Get someone else to do it ? .. :lol: :lol: I'm reluctant to advise as it might get you hurt and be 'illegal'  maybe Pete has a safe method .. ???

Have you checked the input with the fans running ? maybe the 12v is low..


----------



## JockandRita (Jun 1, 2005)

Jim,

I'll suss it out after tea and get back to you. Kievs are calling. :lol: :lol: :lol: 

Jock.


----------



## 96088 (Aug 22, 2005)

ScotJimland said:


> Hi Jock Get someone else to do it ? .. :lol: :lol: I'm reluctant to advise as it might get you hurt and be 'illegal'  maybe Pete has a safe method .. ???
> Have you checked the input with the fans running ? maybe the 12v is low..


Jim

It's easy to check the input on my inverter due to the way it is connected to the battery. (Accessible screwed terminals, great for sticking probes down)

I'm not sure it would be on a 300W as it might be a sealed unit (or something like that)

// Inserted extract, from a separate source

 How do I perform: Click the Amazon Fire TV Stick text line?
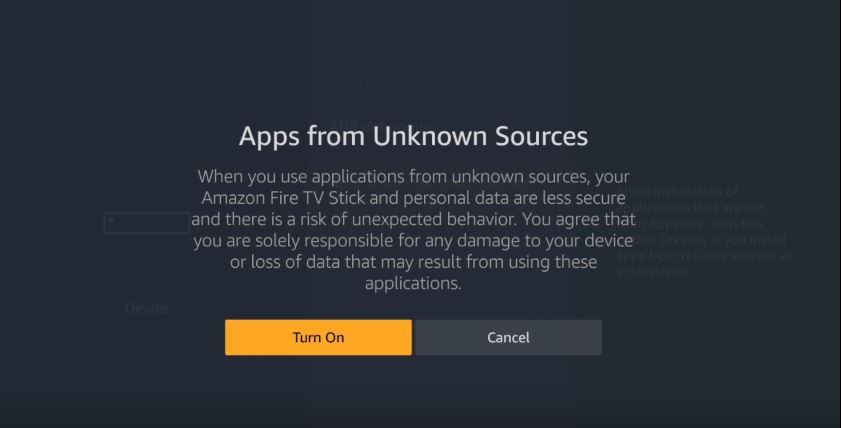(413, 198)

I'm not sure how to do it on the output.

Jock and Rita

I'm sure the cavalry will be along soon with some solutions

*Health Warning*

The random sticking of probes into live lekky bits requires a certain amount of caution


----------



## JockandRita (Jun 1, 2005)

Kievs now devoured, although it did take Rita an age to catch, pluck and cook them. :wink: :wink: :wink: 

Right, having erred on the side of safety, and heeded Petes health warning, here are the results.

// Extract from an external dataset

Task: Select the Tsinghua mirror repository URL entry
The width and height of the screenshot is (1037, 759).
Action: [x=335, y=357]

Reading at the inverter input terminals = 13.65 volts (charger on)

Reading at the inverter output socket = 183/4 volts  

you were right about the low voltage Jim, but what I cannot understand is why the TV and Sky box work just fine if the voltage is low.

Does this mean that the inverter is duff?   

Jock.


----------



## Scotjimland (May 23, 2005)

JockandRita said:


> you were right about the low voltage Jim, but what I cannot understand is why the TV and Sky box work just fine if the voltage is low.
> 
> Does this mean that the inverter is duff?


Looks that way Jock, unless another bright spark can illuminate us :?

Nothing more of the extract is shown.